Ich habe die Zeit zwar auch nur als Kind miterlebt, aber bin doch etwas näher dran als die meisten hier und kenne die Zeitzeugen entsprechend auch schon wesentlich länger.
Meine Vorstellung der 50s-Jugend: Es gab die hippe, coole, aufgeklärte Jugend (in kleinem Maße), die den damals modernsten Jazz hörte, sich von den Eltern absetzte etc. pp, die über Rock’n Roll die Nase rümpfte (Zeitzeugenaussagen, auch nachzulesen etwa bei Heidkamp)
Dann gab es die „aufmüpfige“ Halbstarken-Szene (eine erste Jugendszene hier bei uns), die sich (wie immer und zu allen Zeiten bei Pubertierenden) Ventile suchte, ihrer Frustrationen etc. zu entledigen. Diese „Szene“ war (im Vergleich zu den 60s) damals sehr klein, diese Jungs und Mädels flogen auf den Rock ’n Roll. Zur Not tat es bei diesen dann auch der Verschnitt Kraus oder Herold. Mein Eindruck aus Erzählungen von Zeitzeugen aber ist, dass die Kraus/Herold eher von denen gemocht und gehört wurden, die zwar schon ein wenig Aufbegehr in sich spürten, aber letztendlich doch die Braven waren und blieben. Mag aber sein, dass durch Kraus/Herold schließlich und endlich die Gesellschaft nach und nach und mehr und mehr an die „bösen“ Originale herangeführt wurde, dass die Akzeptanz stieg. Und so auch bei uns die Zeit reif wurde für den großen Umbruch in den 60s.
Wer diese Musikfilme mit Kraus etc. kennt, weiß, dass die Musik und der Aufmupf in das klassische Heile-Welt-Bild der 50s eingepasst wurde. Jazz kam übrigens dort auch vor: Mit Louis Armstrong (!!!), der so den Alibi-Schwarzen abgab (Keine Angst vorm schwarzen Mann!).

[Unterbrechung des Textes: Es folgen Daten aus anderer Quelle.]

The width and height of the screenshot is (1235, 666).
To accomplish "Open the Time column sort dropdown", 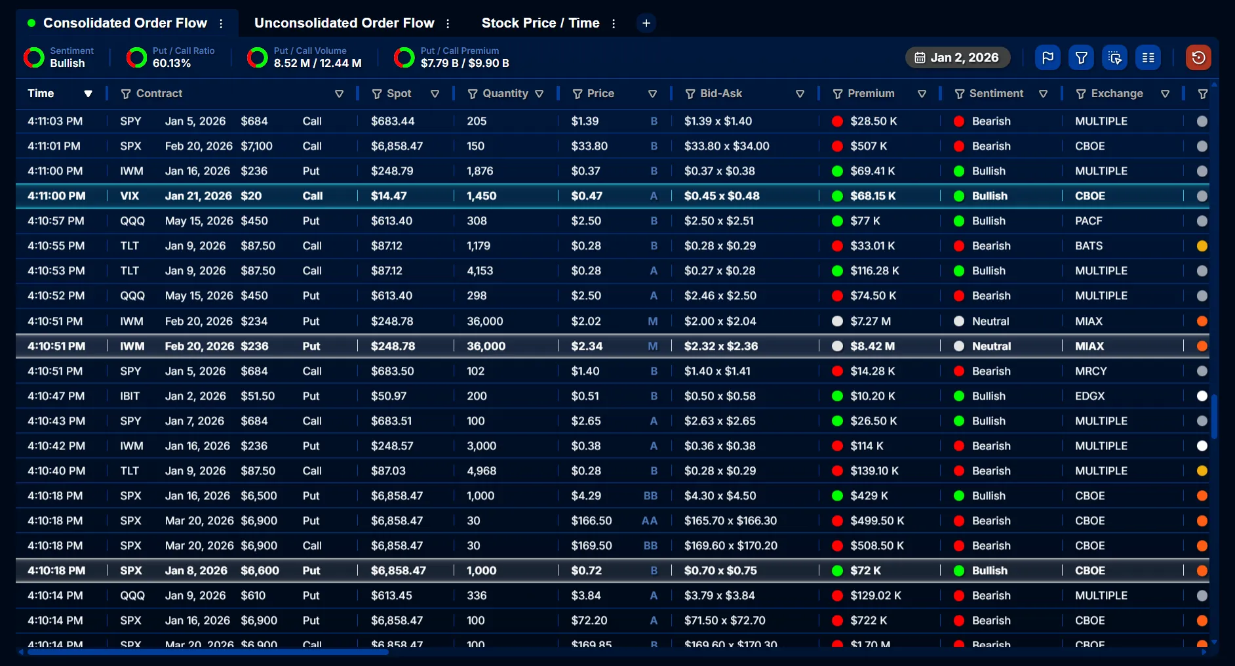I will click(88, 94).
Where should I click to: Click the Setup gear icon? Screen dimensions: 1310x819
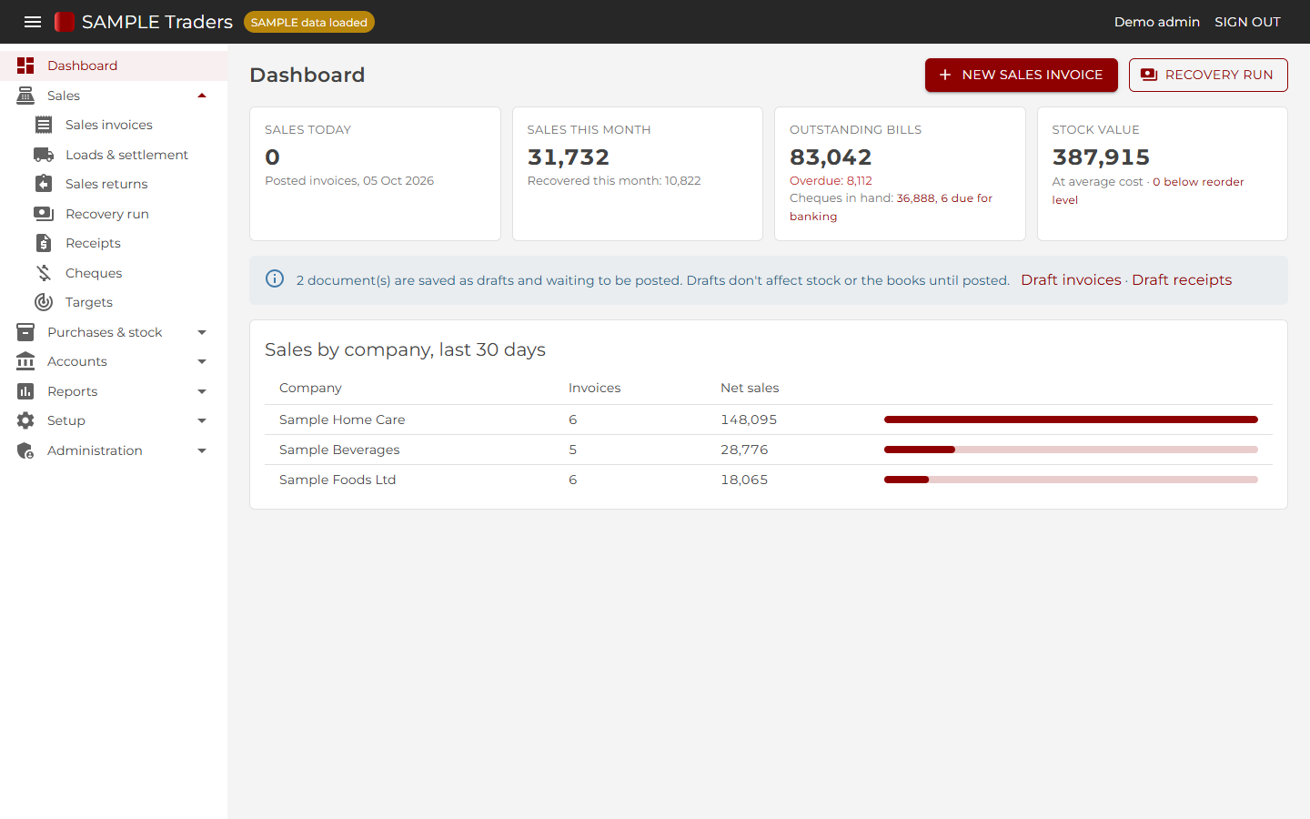point(25,420)
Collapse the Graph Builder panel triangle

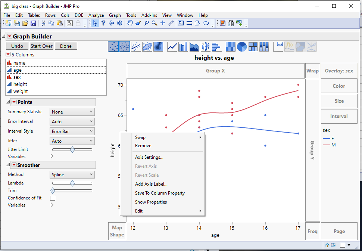pyautogui.click(x=3, y=36)
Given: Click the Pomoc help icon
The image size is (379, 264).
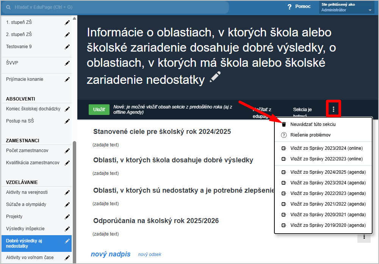Looking at the screenshot, I should tap(290, 7).
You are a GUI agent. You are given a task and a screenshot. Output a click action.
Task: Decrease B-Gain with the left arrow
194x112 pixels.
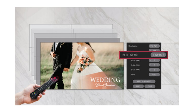point(151,70)
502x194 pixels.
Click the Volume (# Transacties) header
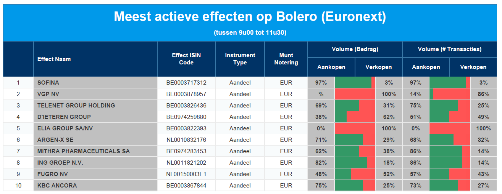pyautogui.click(x=450, y=49)
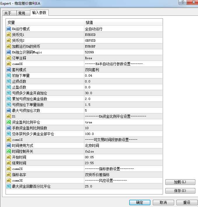This screenshot has width=198, height=207.
Task: Click the icon next to 初始下单量
Action: pyautogui.click(x=8, y=76)
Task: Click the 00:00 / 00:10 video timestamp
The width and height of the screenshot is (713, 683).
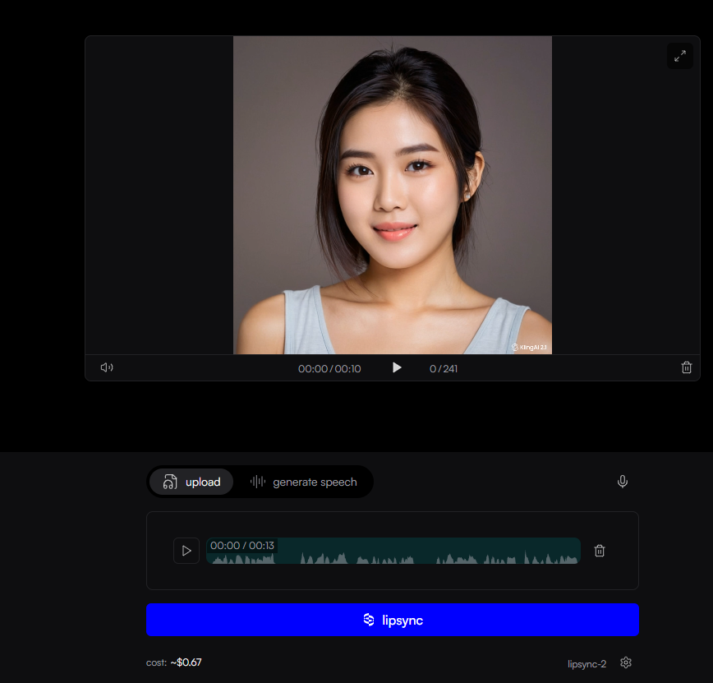Action: point(329,369)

Hier kommen wir meiner Ansicht nach ein entscheidendes Stück weiter. So wie es auch in England eine R’n’R-Bewegung unter den Jugendlichen gab, gab es sie eben auch in Deutschland. Das war Ausdruck einer Jugendkultur, wie sie vorher kaum oder nur in Ansätzen existierte. Das hat mit Qualität der Musik erst einmal wenig zu tun, sondern verweist auf identische oder ähnliche kulturelle Phänomene. Oft war das harmlos war, im Vergleich zu den 1960ern zumal, ist, aber es war doch neu und für die Zeitgenossen durchaus beunruhigend, zumal es eben auch Vorkommnisse gab, die nicht ganz so harmlos waren:
http://de.wikipedia.org/wiki/Halbstarke

Was Du über Kraus/Herold sagst, kann ich sehr gut nachvollziehen. Diese Filme waren ja auch Kopien amerikanischer Vorbilder, aber selbstverständlich – Filme kosten ja sehr viel Geld! – harmlos und anständig genug, um keinen Anstoß zu erregen.

MikkoNail, ich bin sicher kein Fachmann für die 50er und klassischen Rock’n’roll, aber Bill Haley trat 1958 u.a. im Berliner Sportpalast auf. Bei dem Konzert gab es Randale und Schlägereien zwischen den so genannten Halbstarken in Lederjacken und der Polizei. Und Bill Haley ist ja nun wirklich nicht der Prototyp des harten Rockers gewesen. Du siehst, es gab bereits da einen Unterschied ums Ganze.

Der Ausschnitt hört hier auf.